#### Directions:
The full listing is to be written out again, unchanged.

#### Raw data:
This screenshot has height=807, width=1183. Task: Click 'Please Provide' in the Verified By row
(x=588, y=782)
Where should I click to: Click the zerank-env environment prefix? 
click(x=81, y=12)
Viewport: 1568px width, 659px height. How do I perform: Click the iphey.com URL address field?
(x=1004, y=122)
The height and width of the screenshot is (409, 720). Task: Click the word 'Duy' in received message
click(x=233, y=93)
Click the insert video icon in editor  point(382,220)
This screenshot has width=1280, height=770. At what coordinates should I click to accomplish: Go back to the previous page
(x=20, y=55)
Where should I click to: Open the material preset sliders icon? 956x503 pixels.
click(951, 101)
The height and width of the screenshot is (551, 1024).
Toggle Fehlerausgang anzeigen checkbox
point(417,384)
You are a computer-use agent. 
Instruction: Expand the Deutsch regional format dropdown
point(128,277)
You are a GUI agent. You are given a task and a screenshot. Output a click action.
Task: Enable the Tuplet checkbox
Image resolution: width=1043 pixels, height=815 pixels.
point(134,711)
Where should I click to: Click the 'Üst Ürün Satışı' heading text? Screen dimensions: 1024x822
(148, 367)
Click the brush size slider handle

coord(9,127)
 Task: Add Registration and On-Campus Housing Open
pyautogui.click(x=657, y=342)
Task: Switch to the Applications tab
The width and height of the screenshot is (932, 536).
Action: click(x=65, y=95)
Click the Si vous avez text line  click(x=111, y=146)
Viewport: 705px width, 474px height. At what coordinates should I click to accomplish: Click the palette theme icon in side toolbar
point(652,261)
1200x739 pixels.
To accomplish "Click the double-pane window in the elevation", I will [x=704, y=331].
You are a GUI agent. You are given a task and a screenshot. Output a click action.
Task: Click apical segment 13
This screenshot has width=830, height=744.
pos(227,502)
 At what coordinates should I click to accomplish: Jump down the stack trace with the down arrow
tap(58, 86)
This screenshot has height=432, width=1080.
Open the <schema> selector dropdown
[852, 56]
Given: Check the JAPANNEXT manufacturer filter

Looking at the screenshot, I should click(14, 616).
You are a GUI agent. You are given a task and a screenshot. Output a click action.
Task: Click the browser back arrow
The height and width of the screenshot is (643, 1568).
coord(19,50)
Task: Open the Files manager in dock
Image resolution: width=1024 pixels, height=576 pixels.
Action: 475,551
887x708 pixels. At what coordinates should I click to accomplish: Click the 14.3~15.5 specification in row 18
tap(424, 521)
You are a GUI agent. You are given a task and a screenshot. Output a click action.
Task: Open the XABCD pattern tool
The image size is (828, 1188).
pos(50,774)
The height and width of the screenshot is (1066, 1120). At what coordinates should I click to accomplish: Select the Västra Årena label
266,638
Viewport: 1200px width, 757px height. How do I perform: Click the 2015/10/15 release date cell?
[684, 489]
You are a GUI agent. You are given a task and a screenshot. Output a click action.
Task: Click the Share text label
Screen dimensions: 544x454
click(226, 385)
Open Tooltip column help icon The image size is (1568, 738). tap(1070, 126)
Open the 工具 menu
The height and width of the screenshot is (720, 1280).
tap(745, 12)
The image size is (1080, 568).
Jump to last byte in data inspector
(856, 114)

#### Output for this task:
This screenshot has height=807, width=1183. Task: Click 'Please Provide' in the Verified By row
(x=588, y=782)
Where should I click to: Click the zerank-env environment prefix? 
click(x=81, y=12)
Viewport: 1568px width, 659px height. How do I perform: Click the iphey.com URL address field?
(x=1004, y=122)
The height and width of the screenshot is (409, 720). Task: Click the word 'Duy' in received message
click(x=233, y=93)
Click the insert video icon in editor  point(382,220)
This screenshot has width=1280, height=770. At what coordinates should I click to accomplish: Go back to the previous page
(x=20, y=55)
Where should I click to: Open the material preset sliders icon? 956x503 pixels.
click(951, 101)
The height and width of the screenshot is (551, 1024).
Toggle Fehlerausgang anzeigen checkbox
point(417,384)
You are a computer-use agent. 
Instruction: Expand the Deutsch regional format dropdown
point(128,277)
You are a GUI agent. You are given a task and a screenshot. Output a click action.
Task: Enable the Tuplet checkbox
Image resolution: width=1043 pixels, height=815 pixels.
point(134,711)
Where should I click to: Click the 'Üst Ürün Satışı' heading text? Screen dimensions: 1024x822
(148, 367)
Click the brush size slider handle

coord(9,127)
 Task: Add Registration and On-Campus Housing Open
pyautogui.click(x=657, y=342)
Task: Switch to the Applications tab
The width and height of the screenshot is (932, 536).
Action: click(x=65, y=95)
Click the Si vous avez text line  click(x=111, y=146)
Viewport: 705px width, 474px height. At what coordinates should I click to accomplish: Click the palette theme icon in side toolbar
point(652,261)
1200x739 pixels.
To accomplish "Click the double-pane window in the elevation", I will [x=704, y=331].
You are a GUI agent. You are given a task and a screenshot. Output a click action.
Task: Click apical segment 13
This screenshot has width=830, height=744.
pos(227,502)
 At what coordinates should I click to accomplish: Jump down the stack trace with the down arrow
tap(58, 86)
This screenshot has height=432, width=1080.
Open the <schema> selector dropdown
[852, 56]
Given: Check the JAPANNEXT manufacturer filter

Looking at the screenshot, I should click(14, 616).
You are a GUI agent. You are given a task and a screenshot. Output a click action.
Task: Click the browser back arrow
The height and width of the screenshot is (643, 1568).
coord(19,50)
Task: Open the Files manager in dock
Image resolution: width=1024 pixels, height=576 pixels.
Action: 475,551
887x708 pixels. At what coordinates should I click to accomplish: Click the 14.3~15.5 specification in row 18
tap(424, 521)
You are a GUI agent. You are given a task and a screenshot. Output a click action.
Task: Open the XABCD pattern tool
The image size is (828, 1188).
pos(50,774)
The height and width of the screenshot is (1066, 1120). At what coordinates should I click to accomplish: Select the Västra Årena label
266,638
Viewport: 1200px width, 757px height. How do I perform: Click the 2015/10/15 release date cell?
[684, 489]
You are a GUI agent. You are given a task and a screenshot. Output a click action.
Task: Click the Share text label
Screen dimensions: 544x454
click(226, 385)
Open Tooltip column help icon The image size is (1568, 738). tap(1070, 126)
Open the 工具 menu
The height and width of the screenshot is (720, 1280).
tap(745, 12)
The image size is (1080, 568).
Jump to last byte in data inspector
(856, 114)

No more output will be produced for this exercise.